Substitute $\left(+83.9\text{MPa}\right)$ for ${\sigma }_x$, $150.5\text{MPa}$ for ${\sigma }_y$, $\left(-15.8\text{MPa}\right)$ for ${\sigma }_z$ and $55.9\text{MPa}$ for ${\tau }_{xy}$ in Equation (XII).

$\begin{array}{c}{{\sigma }^{\prime }}_i=\left(\frac{1}{\sqrt{2}}\right){\left[\begin{array}{l}{\left(\left(83.9\text{MPa}\right)-\left(150.5\text{MPa}\right)\right)}^2+{\left(\left(150.5\text{MPa}\right)-\left(-15.8\text{MPa}\right)\right)}^2\\ +{\left(\left(-15.8\text{MPa}\right)-\left(83.9\text{MPa}\right)\right)}^2+6\left({\left(55.9\text{MPa}\right)}^2\right)\end{array}\right]}^{\frac{1}{2}}\\ =\left(\frac{1}{\sqrt{2}}\right){\left[\left(60780.2\text{MPa}\right)\right]}^{\frac{1}{2}}\\ =174.3275\text{MPa}\\ \approx \text{174}\text{.33}\text{MPa}\end{array}$

Substitute $\left(-83.9\text{MPa}\right)$ for ${\sigma }_x$, $150.5\text{MPa}$ for ${\sigma }_y$, $\left(-15.8\text{MPa}\right)$ for ${\sigma }_z$ and $55.9\text{MPa}$ for ${\tau }_{xy}$ in Equation (XIII).

$\begin{array}{c}{{\sigma }^{\prime }}_i=\left(\frac{1}{\sqrt{2}}\right){\left[\begin{array}{l}{\left(\left(-83.9\text{MPa}\right)-\left(150.5\text{MPa}\right)\right)}^2+{\left(\left(150.5\text{MPa}\right)-\left(-15.8\text{MPa}\right)\right)}^2\\ +{\left(\left(-15.8\text{MPa}\right)-\left(-83.9\text{MPa}\right)\right)}^2+6\left({\left(55.9\text{MPa}\right)}^2\right)\end{array}\right]}^{\frac{1}{2}}\\ =\left(\frac{1}{\sqrt{2}}\right){\left[\left(105985.52\text{MPa}\right)\right]}^{\frac{1}{2}}\\ =230.20156\text{MPa}\\ \approx 230.2\text{MPa}\end{array}$

The value of ${{\sigma }^{\prime }}_i$ is larger for the negative value of ${\sigma }_x$. Thus, the value of ${{\sigma }^{\prime }}_i$ is used as $230.2\text{MPa}$ to calculate the factor of safety.

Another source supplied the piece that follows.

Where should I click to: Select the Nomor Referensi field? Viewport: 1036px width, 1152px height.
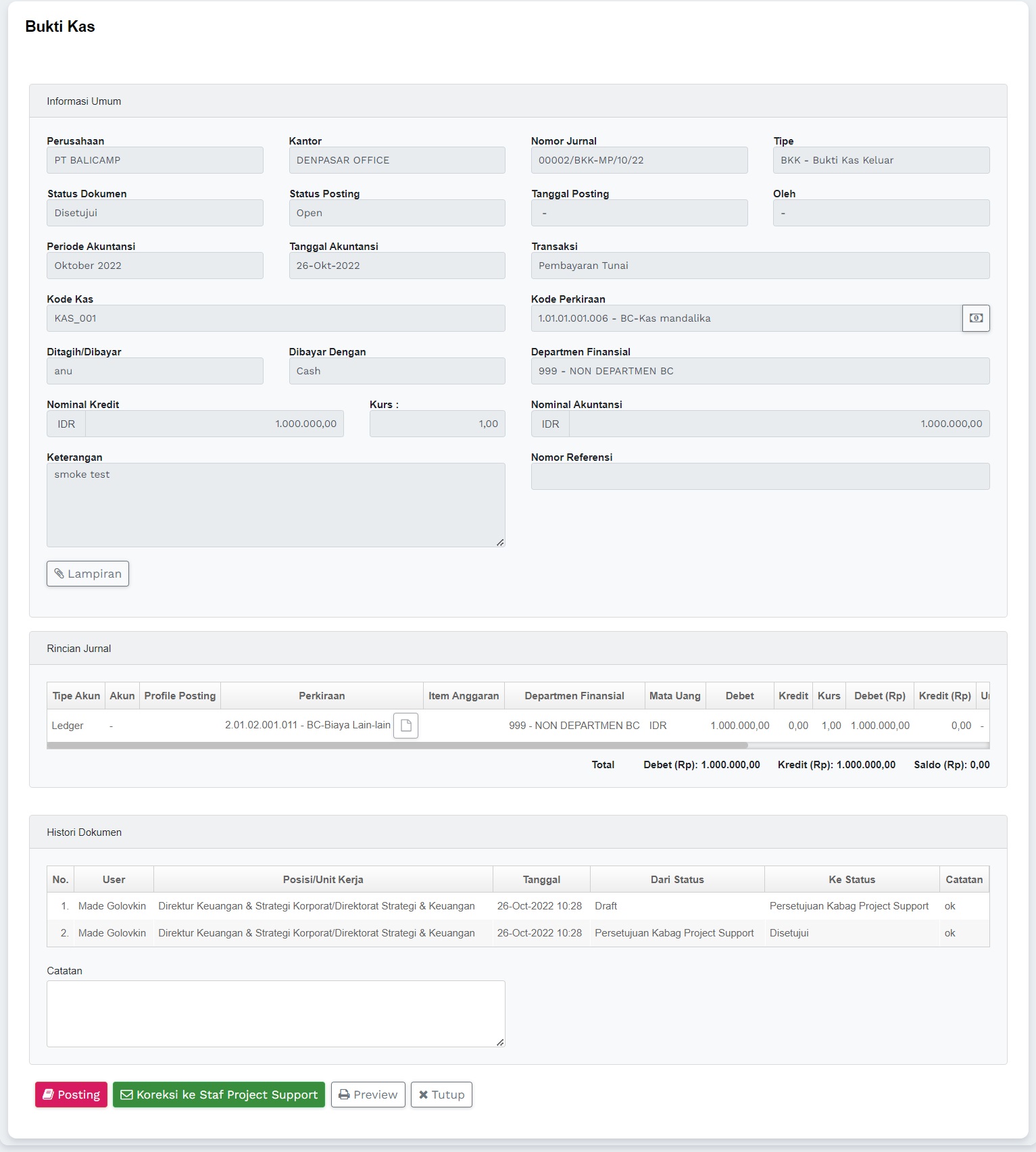coord(760,476)
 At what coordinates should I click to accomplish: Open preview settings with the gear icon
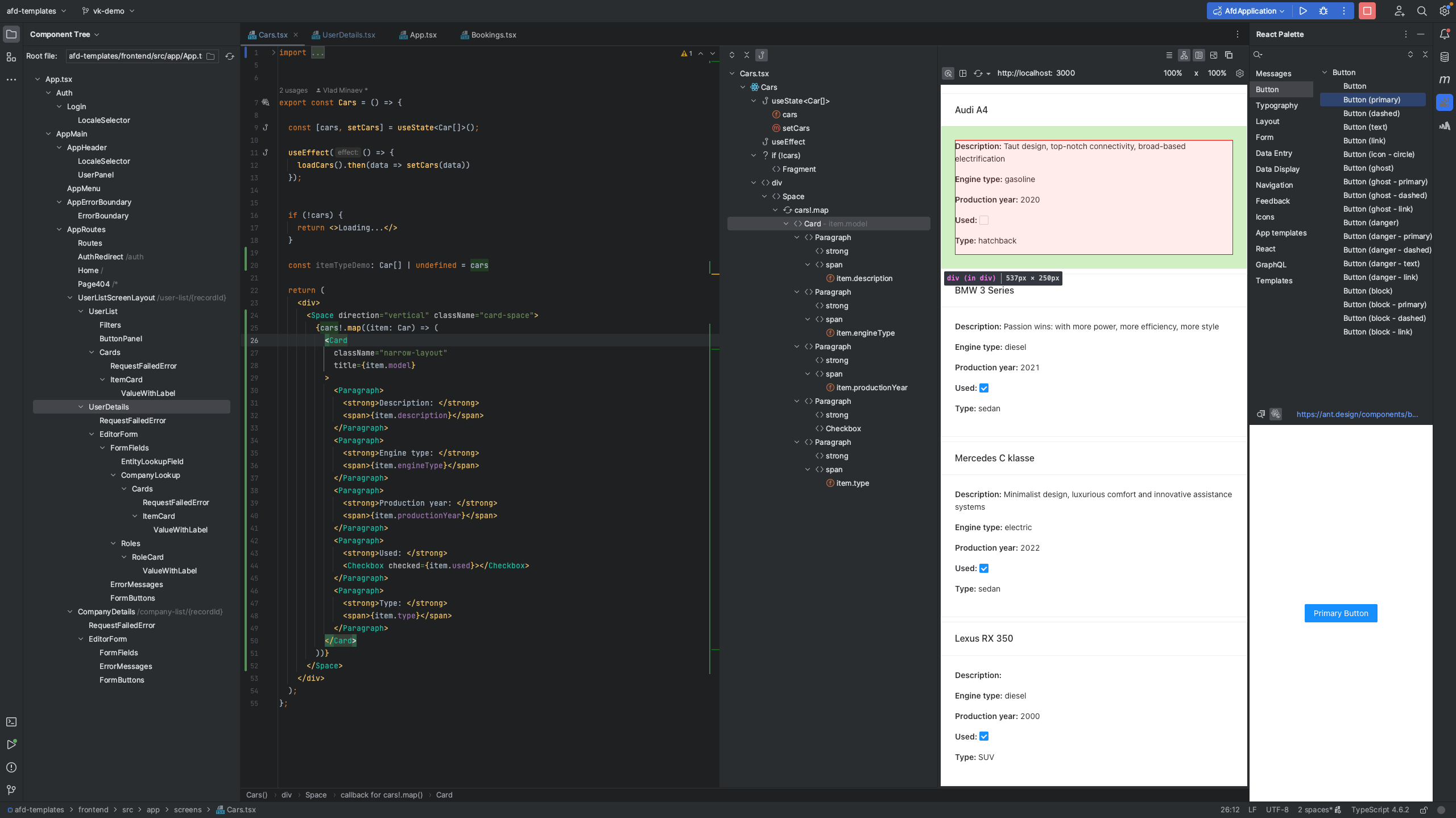(1239, 73)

Substitute $415\text{MPa}$ for $S_y$ and $230.2\text{MPa}$ for ${\sigma }^{\prime }$ in Equation (XIV).

$\begin{array}{c}{n}_i=\left(\frac{415\text{MPa}}{230.2\text{MPa}}\right)\\ =1.8027\\ \approx 1.80\end{array}$

Thus, the factor of safety for inner radius is $1.80$.